◆ Exercise prompt ◆
Can you copy out exactly the lines in the items below, from the one containing "Task: Switch to calendar view icon" through the one containing "Open the 动作", with both included and nothing else?
● ● ● ●
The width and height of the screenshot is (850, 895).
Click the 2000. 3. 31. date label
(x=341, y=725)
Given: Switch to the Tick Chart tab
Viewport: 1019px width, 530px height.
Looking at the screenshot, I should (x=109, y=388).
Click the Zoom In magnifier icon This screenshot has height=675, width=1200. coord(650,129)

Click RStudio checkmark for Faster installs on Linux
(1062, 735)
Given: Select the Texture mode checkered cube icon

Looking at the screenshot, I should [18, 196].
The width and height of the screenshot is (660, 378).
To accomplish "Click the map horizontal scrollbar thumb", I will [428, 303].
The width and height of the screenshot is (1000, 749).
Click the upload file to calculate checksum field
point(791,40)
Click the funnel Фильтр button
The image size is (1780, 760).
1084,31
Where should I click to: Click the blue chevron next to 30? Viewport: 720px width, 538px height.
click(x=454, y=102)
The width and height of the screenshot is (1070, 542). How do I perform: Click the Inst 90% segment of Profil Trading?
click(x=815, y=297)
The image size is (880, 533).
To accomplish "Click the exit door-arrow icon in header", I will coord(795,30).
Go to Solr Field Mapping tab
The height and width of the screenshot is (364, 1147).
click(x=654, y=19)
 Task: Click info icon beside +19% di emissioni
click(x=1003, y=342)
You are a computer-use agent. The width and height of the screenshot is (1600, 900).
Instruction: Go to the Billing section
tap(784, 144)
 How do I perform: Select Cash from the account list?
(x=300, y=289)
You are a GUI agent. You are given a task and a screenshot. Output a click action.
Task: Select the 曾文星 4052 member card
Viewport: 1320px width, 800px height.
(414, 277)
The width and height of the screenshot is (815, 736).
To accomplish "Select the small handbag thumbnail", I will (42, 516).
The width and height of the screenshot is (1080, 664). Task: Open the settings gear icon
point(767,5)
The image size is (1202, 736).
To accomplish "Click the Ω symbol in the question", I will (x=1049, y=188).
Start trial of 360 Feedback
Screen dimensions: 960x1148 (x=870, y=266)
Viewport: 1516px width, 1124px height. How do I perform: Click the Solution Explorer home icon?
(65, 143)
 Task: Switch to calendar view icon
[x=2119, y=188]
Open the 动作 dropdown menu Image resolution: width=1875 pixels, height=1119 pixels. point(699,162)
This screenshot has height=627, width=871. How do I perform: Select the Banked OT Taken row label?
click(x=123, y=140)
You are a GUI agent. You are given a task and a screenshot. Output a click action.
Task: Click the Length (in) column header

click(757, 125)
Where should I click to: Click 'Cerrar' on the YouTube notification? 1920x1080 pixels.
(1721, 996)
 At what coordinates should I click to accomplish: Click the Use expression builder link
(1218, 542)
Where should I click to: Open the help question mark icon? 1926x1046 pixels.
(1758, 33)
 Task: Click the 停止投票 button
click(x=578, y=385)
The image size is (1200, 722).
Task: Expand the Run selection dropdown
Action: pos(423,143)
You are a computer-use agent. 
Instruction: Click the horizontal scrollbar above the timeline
● ● ● ●
◆ Response to this exercise ◆
 Task: Switch to calendar view icon
[x=2119, y=188]
Open the 动作 dropdown menu Image resolution: width=1875 pixels, height=1119 pixels. point(699,162)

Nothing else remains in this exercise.